▶ **EXERCISE INSTRUCTIONS**
A. In the pg_stat_statements thread, list every value inside the parentheses of the longer of the two quoted SQL statements.
B. From the pg_stat_statements thread, extract word for word the part that opens with the words containing "One specific justification" and closes with "pretty unconvincing, IMV).".

Thread: Revisiting pg_stat_statements and IN() (Was: Re: pg_stat_statements fingerprinting logic and ArrayExpr)

On Tue, Dec 10, 2013 at 1:30 AM, Peter Geoghegan <pg@heroku.com> wrote:
> pg_stat_statements' fingerprinting logic considers the following two
> statements as distinct:
>
> select 1 in (1, 2, 3);
> select 1 in (1, 2, 3, 4);
>
> This is because the ArrayExpr jumble case jumbles any ArrayExpr's list
> of elements recursively. In this case it's a list of Const nodes, and
> the fingerprinting logic jumbles those nodes indifferently.
>
> Somebody told me that they think that pg_stat_statements should not do
> that. This person felt that it would be preferable for such
> expressions to be normalized without regard to the number of distinct
> Const elements. I suppose that that would work by determing if the
> ArrayExpr elements list was a list of Const nodes and only const
> nodes. Iff that turned out to be the case, something else would be
> jumbled (something other than the list) that would essentially be a
> representation of "some list of zero or more (or maybe one or more)
> Const nodes with consttype of, in this example, 23". I think that this
> would make at least one person happy, because of course the two
> statements above would have their costs aggregated within a single
> pg_stat_statements entry.

Baron Schwartz recently gave a talk at PGConf Silicon Valley about the
proprietary query instrumentation tool, VividCortex. The slides are
available from:


http://info.citusdata.com/rs/235-CNE-301/images/Analyzing_PostgreSQL_Network_Traffic_with_vc-pgsql-sniffer_-_Baron_Schwartz.pdf

One specific justification he gave for not using pg_stat_statements was:

"Doesn’t merge bind vars in IN()" (See slide #11)

His theory is that you should allow a proprietary binary to run with
root permissions, a binary that sniffs the wire protocol, mostly
because pg_stat_statements has this limitation (all other
pg_stat_statements limitations listed are pretty unconvincing, IMV).

▶ **DATA**
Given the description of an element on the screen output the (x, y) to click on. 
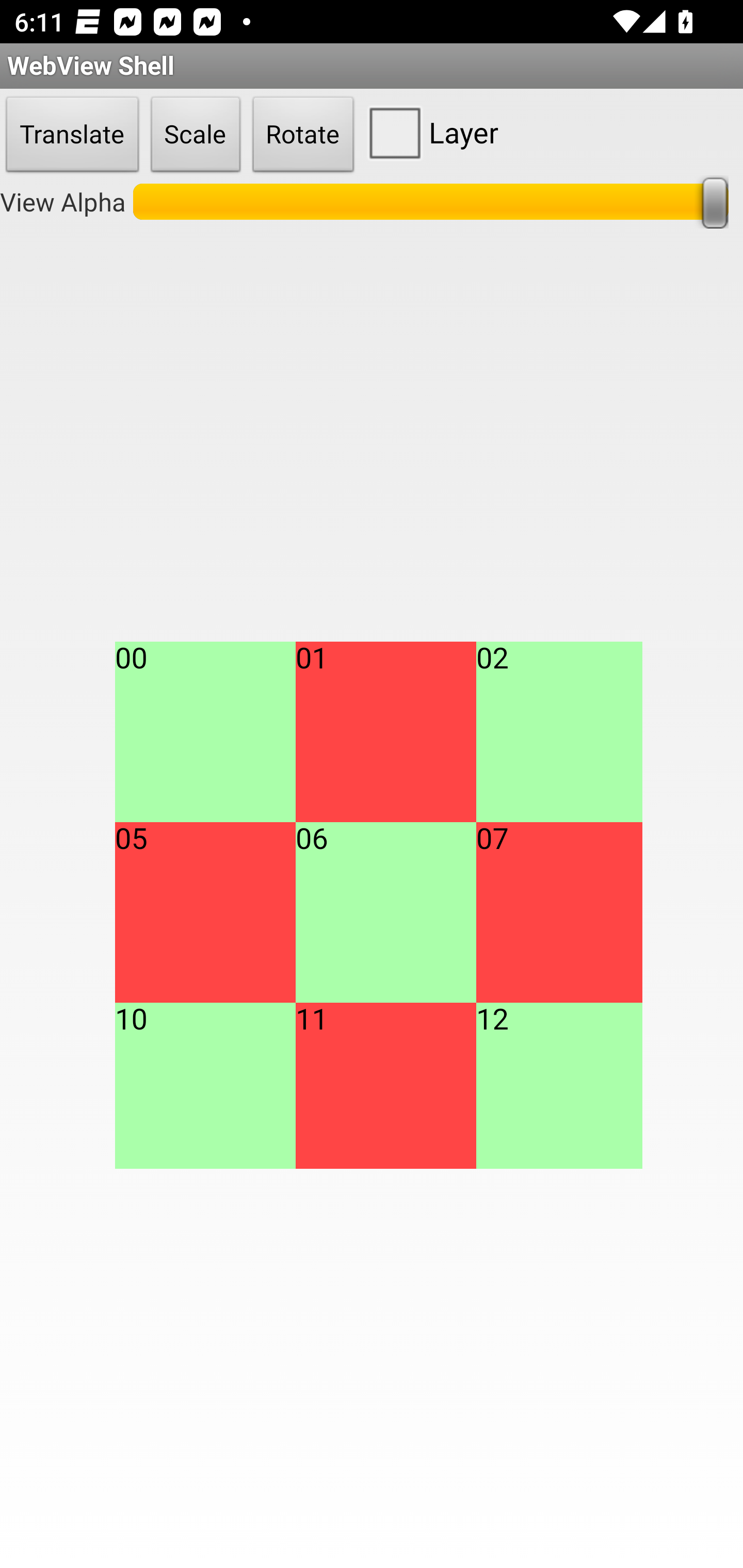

▶ **SET OF ANSWERS**
A. 1, 2, 3, 4

B.
One specific justification he gave for not using pg_stat_statements was:

"Doesn’t merge bind vars in IN()" (See slide #11)

His theory is that you should allow a proprietary binary to run with
root permissions, a binary that sniffs the wire protocol, mostly
because pg_stat_statements has this limitation (all other
pg_stat_statements limitations listed are pretty unconvincing, IMV).